What you should do » Return, unchanged, the entry lines starting with the line that contains "Unmute the microphone" and going on through the line that contains "[x=78, y=490]". Include both of those lines.

Click-target data:
============

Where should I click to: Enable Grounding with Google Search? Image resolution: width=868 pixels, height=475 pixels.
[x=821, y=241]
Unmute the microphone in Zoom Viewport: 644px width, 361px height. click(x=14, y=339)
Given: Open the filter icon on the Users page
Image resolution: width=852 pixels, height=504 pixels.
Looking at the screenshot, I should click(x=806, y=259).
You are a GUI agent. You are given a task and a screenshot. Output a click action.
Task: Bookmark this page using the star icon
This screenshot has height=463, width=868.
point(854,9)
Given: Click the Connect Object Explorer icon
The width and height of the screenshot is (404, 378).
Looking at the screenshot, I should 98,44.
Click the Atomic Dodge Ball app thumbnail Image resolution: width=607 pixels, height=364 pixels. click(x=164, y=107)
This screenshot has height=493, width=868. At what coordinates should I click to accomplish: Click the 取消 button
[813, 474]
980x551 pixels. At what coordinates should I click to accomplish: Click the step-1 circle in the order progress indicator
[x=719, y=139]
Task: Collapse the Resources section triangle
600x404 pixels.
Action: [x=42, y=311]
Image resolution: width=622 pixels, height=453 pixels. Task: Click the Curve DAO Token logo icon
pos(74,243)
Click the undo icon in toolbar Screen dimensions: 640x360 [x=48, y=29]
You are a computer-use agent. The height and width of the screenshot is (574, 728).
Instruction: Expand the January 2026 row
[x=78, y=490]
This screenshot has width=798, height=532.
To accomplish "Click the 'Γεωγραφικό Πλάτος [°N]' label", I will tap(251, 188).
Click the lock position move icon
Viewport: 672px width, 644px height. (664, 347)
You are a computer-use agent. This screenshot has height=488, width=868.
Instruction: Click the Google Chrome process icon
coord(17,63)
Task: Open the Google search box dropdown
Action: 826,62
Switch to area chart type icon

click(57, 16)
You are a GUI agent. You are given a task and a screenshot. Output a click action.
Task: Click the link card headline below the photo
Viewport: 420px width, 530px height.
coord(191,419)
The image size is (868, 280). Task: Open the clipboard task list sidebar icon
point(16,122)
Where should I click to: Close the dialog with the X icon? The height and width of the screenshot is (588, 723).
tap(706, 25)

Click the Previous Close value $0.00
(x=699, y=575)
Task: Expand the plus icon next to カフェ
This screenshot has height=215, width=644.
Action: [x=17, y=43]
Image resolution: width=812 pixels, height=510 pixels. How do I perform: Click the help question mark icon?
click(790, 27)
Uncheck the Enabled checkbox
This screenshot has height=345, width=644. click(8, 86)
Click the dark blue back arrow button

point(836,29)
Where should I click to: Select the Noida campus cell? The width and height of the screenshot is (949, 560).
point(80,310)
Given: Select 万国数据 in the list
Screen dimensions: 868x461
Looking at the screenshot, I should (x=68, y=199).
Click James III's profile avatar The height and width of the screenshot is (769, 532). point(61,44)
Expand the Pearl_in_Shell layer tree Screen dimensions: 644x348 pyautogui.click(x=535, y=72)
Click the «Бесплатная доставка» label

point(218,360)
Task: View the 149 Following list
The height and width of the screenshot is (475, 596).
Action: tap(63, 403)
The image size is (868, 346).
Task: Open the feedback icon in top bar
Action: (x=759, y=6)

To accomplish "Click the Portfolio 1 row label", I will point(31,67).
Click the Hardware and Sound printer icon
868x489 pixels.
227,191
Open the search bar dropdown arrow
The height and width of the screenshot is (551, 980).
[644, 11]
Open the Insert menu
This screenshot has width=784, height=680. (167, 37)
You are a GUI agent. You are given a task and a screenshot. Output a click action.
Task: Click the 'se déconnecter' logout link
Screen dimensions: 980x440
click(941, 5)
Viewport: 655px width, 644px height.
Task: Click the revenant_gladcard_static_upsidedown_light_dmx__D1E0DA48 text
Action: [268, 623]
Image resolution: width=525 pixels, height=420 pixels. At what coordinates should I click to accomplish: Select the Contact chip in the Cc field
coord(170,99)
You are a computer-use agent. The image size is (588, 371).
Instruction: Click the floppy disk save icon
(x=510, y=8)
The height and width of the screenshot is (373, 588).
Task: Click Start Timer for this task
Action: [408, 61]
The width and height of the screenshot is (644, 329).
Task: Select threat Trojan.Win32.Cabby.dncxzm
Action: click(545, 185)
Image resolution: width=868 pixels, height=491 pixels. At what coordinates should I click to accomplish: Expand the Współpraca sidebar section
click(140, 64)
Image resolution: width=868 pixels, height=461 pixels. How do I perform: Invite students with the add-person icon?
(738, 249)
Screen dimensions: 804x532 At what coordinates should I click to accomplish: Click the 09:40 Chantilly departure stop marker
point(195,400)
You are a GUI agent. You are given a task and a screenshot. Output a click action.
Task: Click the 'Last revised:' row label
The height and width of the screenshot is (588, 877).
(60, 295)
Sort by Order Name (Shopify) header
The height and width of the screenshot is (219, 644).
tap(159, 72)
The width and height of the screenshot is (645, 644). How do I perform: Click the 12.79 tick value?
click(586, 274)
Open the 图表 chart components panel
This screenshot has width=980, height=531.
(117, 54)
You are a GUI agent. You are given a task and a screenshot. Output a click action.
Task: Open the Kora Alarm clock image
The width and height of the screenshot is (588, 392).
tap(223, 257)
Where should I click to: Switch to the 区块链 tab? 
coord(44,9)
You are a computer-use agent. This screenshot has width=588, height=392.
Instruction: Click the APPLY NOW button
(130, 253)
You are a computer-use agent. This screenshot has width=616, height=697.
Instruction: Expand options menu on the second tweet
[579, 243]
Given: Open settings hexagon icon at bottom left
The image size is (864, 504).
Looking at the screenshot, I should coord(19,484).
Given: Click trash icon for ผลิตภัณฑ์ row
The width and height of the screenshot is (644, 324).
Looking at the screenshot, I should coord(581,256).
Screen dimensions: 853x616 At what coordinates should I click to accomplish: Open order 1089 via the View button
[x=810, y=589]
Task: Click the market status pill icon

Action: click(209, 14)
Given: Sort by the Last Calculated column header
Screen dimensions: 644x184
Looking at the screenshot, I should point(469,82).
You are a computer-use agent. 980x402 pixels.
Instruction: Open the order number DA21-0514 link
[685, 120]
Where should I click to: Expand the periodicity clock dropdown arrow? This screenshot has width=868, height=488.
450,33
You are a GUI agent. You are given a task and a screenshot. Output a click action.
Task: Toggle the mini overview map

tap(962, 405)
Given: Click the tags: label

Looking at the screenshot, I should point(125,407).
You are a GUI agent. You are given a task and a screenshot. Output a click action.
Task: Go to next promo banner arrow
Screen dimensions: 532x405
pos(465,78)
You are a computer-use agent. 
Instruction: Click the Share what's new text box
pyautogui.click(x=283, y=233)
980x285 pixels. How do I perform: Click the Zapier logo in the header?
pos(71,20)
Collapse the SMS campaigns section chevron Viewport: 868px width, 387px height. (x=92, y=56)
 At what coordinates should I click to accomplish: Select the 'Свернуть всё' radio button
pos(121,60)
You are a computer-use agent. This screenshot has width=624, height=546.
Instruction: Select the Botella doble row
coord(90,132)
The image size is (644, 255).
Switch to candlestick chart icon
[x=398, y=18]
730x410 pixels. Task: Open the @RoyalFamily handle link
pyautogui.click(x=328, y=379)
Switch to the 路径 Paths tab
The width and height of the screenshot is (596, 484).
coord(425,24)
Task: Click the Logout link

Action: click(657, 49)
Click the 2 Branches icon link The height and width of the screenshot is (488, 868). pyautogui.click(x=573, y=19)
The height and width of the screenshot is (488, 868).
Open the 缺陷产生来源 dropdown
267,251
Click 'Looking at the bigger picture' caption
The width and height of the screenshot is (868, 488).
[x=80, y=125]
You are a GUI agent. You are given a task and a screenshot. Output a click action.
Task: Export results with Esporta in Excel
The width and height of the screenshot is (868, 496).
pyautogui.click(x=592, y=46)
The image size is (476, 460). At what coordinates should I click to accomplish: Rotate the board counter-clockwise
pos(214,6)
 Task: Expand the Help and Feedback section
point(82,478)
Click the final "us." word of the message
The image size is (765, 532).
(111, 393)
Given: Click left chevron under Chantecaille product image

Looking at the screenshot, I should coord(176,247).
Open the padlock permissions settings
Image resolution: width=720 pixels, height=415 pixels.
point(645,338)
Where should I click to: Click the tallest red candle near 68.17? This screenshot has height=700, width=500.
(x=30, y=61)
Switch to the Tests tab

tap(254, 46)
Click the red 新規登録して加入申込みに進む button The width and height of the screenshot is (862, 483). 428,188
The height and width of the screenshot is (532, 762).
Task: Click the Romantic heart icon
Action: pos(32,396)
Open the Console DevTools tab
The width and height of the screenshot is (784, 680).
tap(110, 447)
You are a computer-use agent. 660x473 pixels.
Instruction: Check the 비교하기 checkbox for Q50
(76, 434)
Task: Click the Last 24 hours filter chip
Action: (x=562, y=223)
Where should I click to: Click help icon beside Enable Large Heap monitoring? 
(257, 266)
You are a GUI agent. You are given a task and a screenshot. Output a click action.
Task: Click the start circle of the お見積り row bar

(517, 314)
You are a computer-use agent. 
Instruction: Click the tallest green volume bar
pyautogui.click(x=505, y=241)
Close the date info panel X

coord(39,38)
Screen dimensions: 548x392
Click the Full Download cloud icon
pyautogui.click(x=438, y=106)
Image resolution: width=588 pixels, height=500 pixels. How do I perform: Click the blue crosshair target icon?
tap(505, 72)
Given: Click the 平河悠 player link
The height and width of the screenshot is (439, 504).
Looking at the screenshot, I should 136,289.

============

Exercise response »
Unmute the microphone in Zoom Viewport: 644px width, 361px height. click(x=14, y=339)
Given: Open the filter icon on the Users page
Image resolution: width=852 pixels, height=504 pixels.
Looking at the screenshot, I should click(x=806, y=259).
You are a GUI agent. You are given a task and a screenshot. Output a click action.
Task: Bookmark this page using the star icon
This screenshot has height=463, width=868.
point(854,9)
Given: Click the Connect Object Explorer icon
The width and height of the screenshot is (404, 378).
Looking at the screenshot, I should 98,44.
Click the Atomic Dodge Ball app thumbnail Image resolution: width=607 pixels, height=364 pixels. click(x=164, y=107)
This screenshot has height=493, width=868. At what coordinates should I click to accomplish: Click the 取消 button
[813, 474]
980x551 pixels. At what coordinates should I click to accomplish: Click the step-1 circle in the order progress indicator
[x=719, y=139]
Task: Collapse the Resources section triangle
600x404 pixels.
Action: [x=42, y=311]
Image resolution: width=622 pixels, height=453 pixels. Task: Click the Curve DAO Token logo icon
pos(74,243)
Click the undo icon in toolbar Screen dimensions: 640x360 [x=48, y=29]
You are a computer-use agent. The height and width of the screenshot is (574, 728).
Instruction: Expand the January 2026 row
[x=78, y=490]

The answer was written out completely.